2013/10/17

Back to black


Za oknem robi się coraz ciemniej i chłodniej, a mnie rozpala uczucie do czarnych ubrań. Tak jest co roku. Jeśli już iść w jeden kolor, to warto chociaż poszaleć z fakturami. W ten sposób stworzyłam miks skóry, jeansu i włochatej dzianiny. Bardzo zresztą modnej ostatnio, co zauważyłam podczas wczorajszej przechadzki po sklepach w jednym z centrów handlowych. Ja swój sweter kupiłam już jakiś czas temu i stwierdzam, że zdecydowanie nie jest on fotogeniczny.
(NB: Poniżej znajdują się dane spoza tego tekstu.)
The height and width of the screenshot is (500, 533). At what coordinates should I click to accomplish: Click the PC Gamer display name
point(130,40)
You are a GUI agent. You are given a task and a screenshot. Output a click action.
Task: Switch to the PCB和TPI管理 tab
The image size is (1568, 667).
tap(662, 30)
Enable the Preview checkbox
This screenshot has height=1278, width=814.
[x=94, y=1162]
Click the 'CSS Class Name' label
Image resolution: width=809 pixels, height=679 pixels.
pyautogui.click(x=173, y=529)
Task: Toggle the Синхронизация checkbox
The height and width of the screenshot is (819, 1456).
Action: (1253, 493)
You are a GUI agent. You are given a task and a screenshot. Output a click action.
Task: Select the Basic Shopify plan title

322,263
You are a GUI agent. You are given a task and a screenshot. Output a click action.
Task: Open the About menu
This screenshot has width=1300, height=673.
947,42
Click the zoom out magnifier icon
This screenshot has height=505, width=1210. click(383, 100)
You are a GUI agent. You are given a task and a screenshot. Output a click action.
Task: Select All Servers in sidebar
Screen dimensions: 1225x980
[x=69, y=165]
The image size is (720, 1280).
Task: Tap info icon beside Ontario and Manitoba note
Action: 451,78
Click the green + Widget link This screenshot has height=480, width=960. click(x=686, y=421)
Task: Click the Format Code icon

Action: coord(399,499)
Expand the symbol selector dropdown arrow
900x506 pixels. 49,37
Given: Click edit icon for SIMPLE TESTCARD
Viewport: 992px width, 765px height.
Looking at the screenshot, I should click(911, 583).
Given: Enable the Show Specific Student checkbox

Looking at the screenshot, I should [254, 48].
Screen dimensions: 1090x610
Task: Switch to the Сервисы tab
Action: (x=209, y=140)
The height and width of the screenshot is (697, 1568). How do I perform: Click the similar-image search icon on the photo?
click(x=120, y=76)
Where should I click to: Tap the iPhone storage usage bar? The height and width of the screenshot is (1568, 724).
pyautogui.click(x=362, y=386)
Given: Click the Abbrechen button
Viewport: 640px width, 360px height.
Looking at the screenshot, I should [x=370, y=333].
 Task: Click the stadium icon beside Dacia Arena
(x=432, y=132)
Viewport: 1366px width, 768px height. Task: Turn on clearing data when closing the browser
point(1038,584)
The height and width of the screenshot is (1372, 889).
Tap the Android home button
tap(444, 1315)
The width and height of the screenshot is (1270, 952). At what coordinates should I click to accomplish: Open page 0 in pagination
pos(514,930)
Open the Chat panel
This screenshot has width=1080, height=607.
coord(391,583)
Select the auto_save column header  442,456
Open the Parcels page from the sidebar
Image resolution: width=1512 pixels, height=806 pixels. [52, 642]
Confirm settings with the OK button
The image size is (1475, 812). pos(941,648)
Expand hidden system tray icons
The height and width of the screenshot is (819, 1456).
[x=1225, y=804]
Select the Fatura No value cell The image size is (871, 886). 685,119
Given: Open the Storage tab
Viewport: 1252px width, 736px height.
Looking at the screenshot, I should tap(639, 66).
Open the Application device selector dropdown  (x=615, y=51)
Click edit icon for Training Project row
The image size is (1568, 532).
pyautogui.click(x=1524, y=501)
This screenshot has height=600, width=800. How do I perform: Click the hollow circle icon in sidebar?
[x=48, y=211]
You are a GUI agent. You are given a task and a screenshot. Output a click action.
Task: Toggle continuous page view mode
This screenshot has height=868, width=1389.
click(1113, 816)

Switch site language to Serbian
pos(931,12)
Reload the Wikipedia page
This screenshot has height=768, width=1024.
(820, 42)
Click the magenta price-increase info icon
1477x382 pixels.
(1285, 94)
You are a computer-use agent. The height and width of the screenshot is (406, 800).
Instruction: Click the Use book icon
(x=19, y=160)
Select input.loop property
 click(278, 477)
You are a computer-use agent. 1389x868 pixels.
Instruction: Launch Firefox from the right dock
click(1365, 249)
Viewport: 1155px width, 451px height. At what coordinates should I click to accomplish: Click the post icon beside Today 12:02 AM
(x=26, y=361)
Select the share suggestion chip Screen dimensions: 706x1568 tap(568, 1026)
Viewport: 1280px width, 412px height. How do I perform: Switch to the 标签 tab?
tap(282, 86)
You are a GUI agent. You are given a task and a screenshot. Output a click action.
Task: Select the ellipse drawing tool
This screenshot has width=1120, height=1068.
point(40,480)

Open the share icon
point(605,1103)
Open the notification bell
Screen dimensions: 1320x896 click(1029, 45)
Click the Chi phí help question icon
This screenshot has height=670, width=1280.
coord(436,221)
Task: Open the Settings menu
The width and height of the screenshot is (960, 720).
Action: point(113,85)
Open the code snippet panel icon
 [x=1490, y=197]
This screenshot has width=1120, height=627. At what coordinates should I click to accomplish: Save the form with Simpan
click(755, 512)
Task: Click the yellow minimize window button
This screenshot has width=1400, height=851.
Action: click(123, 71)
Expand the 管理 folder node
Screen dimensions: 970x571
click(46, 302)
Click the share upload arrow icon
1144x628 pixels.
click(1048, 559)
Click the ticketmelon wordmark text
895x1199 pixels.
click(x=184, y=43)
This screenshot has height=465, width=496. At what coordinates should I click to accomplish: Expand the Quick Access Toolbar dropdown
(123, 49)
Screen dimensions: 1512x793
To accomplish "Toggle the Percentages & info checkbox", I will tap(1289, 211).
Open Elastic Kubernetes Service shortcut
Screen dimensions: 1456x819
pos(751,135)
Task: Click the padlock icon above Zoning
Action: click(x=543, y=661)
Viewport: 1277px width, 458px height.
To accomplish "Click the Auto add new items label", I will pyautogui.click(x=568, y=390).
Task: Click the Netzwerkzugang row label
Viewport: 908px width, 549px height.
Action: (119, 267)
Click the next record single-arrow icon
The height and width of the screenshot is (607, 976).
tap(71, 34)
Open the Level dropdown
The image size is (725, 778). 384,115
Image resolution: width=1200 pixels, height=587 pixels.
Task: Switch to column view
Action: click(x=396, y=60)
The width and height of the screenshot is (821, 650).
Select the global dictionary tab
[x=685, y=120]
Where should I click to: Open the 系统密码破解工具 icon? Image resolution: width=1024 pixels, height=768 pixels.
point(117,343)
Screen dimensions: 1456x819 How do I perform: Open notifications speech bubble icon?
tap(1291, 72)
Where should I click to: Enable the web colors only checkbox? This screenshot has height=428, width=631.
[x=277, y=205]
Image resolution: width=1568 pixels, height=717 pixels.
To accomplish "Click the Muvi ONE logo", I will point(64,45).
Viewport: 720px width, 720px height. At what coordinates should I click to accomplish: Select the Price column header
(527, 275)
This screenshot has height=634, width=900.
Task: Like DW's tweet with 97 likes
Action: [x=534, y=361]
Mam nadzieję, że na żywo wygląda lepiej, ja przynajmniej tak go widzę. I niechaj tak zostanie.
Zestaw jest całkiem zwyczajny, nie wysilałam się szczególnie przy porannym szykowaniu. I mam wrazenie, że często efekt jest wtedy lepszy, niż gdy zbyt mocno się staram. Czy tak jest i tym razem? 
Zdjęcia robiliśmy w okolicach twierdzy Modlin, na której terenie znajduje się najdłuższy w Europie budynek - 2250 m długości. Zapomniany, zaniedbany. Jakoś tak przykro było mi patrzeć na te niszczejące budynki. Z drugiej strony - ktoś podobno kupił to w tym roku i planuje przekształcić w lofty czy hotel. Jest więc nadzieja, że twierdza zmartwychwstanie, a czerń mego stroju nie okaże się czernią żałobną...

















pics by Piotrek

jacket Zara // boots Asos // jeans New Look // sweater TKMaxx // scarf nn // ring, earrings Swarovski // watch Emporio Armani // bag Batycki

1 komentarz:

Anonimowy pisze...

Fantastyczna zabawa fakturami wydobywa wszelkie niuanse w odcieniach czerni.Mur ze swoimi ciekawymi fakturami idealnie podkreśla ten zestaw.Bogactwo minimalizmu!